TASK INSTRUCTIONS:
Would you reproduce the whole listing exactly, minus its images?

DATA EXCERPTS:
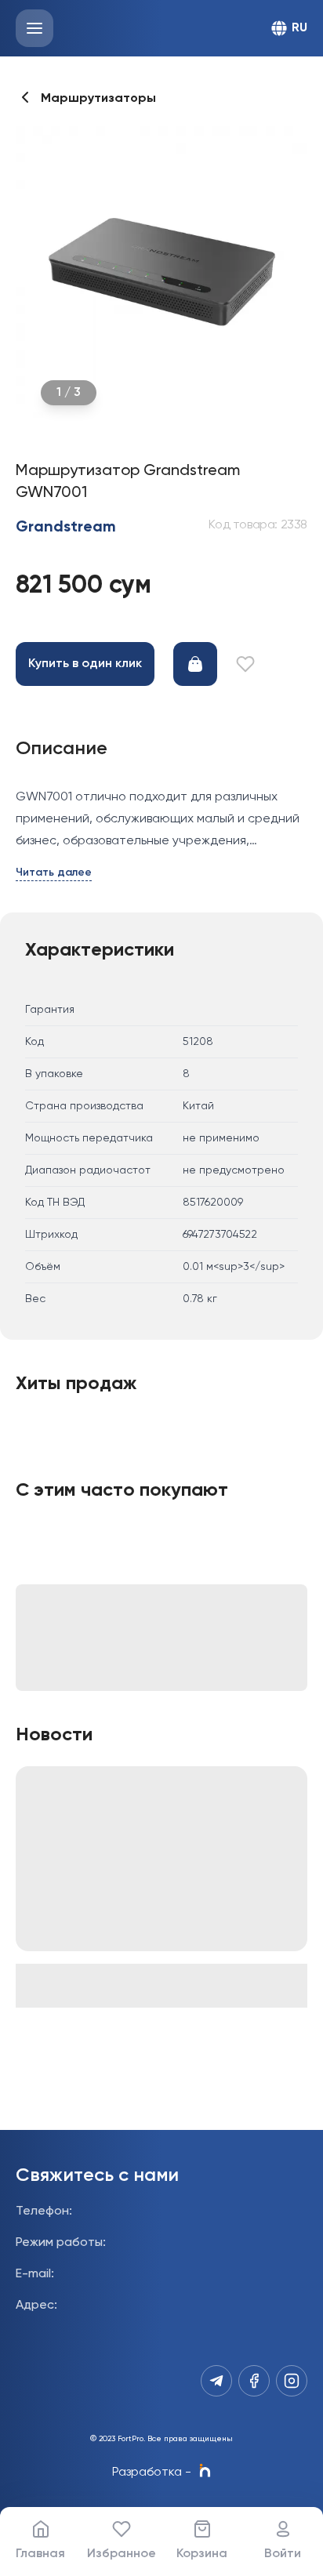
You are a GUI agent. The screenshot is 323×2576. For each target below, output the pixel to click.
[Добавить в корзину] (195, 664)
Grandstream (66, 527)
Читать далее (54, 872)
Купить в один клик (85, 664)
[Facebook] (254, 2380)
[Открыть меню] (34, 28)
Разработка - (151, 2472)
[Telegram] (216, 2380)
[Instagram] (291, 2380)
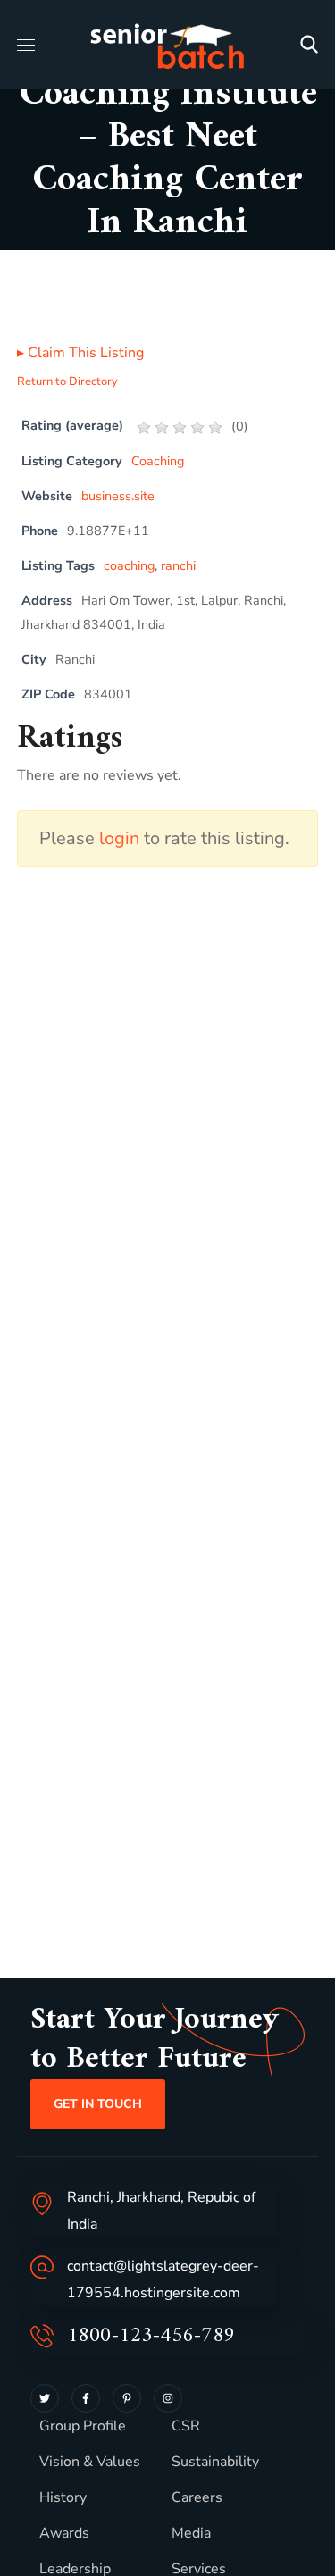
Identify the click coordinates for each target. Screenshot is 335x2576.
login (119, 838)
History (63, 2497)
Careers (197, 2497)
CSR (186, 2426)
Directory (133, 255)
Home (52, 255)
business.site (118, 496)
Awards (64, 2533)
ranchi (178, 565)
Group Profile (82, 2426)
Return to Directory (67, 381)
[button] (309, 44)
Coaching (157, 461)
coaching (129, 565)
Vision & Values (89, 2461)
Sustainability (215, 2461)
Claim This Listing (80, 353)
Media (191, 2533)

ANSWER BOX:
You are a GUI agent. The screenshot is 323×2576. For each target below, output the pixel to click.
[Добавить в корзину] (195, 664)
Grandstream (66, 527)
Читать далее (54, 872)
Купить в один клик (85, 664)
[Facebook] (254, 2380)
[Открыть меню] (34, 28)
Разработка - (151, 2472)
[Telegram] (216, 2380)
[Instagram] (291, 2380)
Identify the click coordinates for each target. Screenshot is 335x2576.
login (119, 838)
History (63, 2497)
Careers (197, 2497)
CSR (186, 2426)
Directory (133, 255)
Home (52, 255)
business.site (118, 496)
Awards (64, 2533)
ranchi (178, 565)
Group Profile (82, 2426)
Return to Directory (67, 381)
[button] (309, 44)
Coaching (157, 461)
coaching (129, 565)
Vision & Values (89, 2461)
Sustainability (215, 2461)
Claim This Listing (80, 353)
Media (191, 2533)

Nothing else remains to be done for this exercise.